═════ Recorded data ═════

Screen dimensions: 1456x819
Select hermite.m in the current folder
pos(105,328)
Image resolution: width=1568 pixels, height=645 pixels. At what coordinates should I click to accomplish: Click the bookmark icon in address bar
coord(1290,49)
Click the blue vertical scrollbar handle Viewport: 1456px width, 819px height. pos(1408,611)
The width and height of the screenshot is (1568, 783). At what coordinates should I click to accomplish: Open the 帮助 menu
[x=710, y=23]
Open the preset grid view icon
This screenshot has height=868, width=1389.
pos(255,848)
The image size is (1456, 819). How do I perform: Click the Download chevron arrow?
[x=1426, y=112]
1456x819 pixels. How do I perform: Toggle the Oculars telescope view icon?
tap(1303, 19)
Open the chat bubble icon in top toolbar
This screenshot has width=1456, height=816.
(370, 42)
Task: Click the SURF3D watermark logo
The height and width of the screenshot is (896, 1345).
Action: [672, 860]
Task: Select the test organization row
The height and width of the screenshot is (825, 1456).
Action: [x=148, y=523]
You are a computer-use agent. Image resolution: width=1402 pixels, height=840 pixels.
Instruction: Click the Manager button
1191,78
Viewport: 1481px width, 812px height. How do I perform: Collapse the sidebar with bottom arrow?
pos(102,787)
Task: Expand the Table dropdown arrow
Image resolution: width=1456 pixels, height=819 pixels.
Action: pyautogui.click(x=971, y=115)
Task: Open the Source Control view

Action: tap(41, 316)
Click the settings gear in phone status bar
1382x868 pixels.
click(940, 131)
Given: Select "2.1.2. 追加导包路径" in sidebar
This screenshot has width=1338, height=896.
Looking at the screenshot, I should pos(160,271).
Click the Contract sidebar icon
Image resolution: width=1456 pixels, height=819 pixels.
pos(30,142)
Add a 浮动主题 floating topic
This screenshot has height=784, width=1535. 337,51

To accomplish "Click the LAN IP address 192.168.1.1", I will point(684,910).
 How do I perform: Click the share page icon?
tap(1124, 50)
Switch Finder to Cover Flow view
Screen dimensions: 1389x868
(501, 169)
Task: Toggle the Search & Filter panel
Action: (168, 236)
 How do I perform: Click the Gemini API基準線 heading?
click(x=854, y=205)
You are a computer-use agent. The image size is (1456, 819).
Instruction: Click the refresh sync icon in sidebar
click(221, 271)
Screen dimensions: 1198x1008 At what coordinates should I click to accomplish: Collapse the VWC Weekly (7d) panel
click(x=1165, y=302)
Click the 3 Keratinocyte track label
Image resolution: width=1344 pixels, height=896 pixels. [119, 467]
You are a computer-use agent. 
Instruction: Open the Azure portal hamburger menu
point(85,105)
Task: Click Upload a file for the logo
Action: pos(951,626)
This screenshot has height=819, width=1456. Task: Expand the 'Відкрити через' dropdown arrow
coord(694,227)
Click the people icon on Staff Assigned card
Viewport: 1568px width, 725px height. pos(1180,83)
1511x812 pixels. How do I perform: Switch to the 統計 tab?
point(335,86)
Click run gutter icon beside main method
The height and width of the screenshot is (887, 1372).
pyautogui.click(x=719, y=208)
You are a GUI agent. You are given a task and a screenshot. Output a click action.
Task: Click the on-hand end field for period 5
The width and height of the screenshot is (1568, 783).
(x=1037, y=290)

═════

▶ **Problem requirements**: If a line in the data holds the string "computer", copy that line.

▶ **Response to the exercise**:
You are a computer-use agent. Image resolution: width=1402 pixels, height=840 pixels.
You are a computer-use agent. The image size is (1456, 819).
You are a computer-use agent. 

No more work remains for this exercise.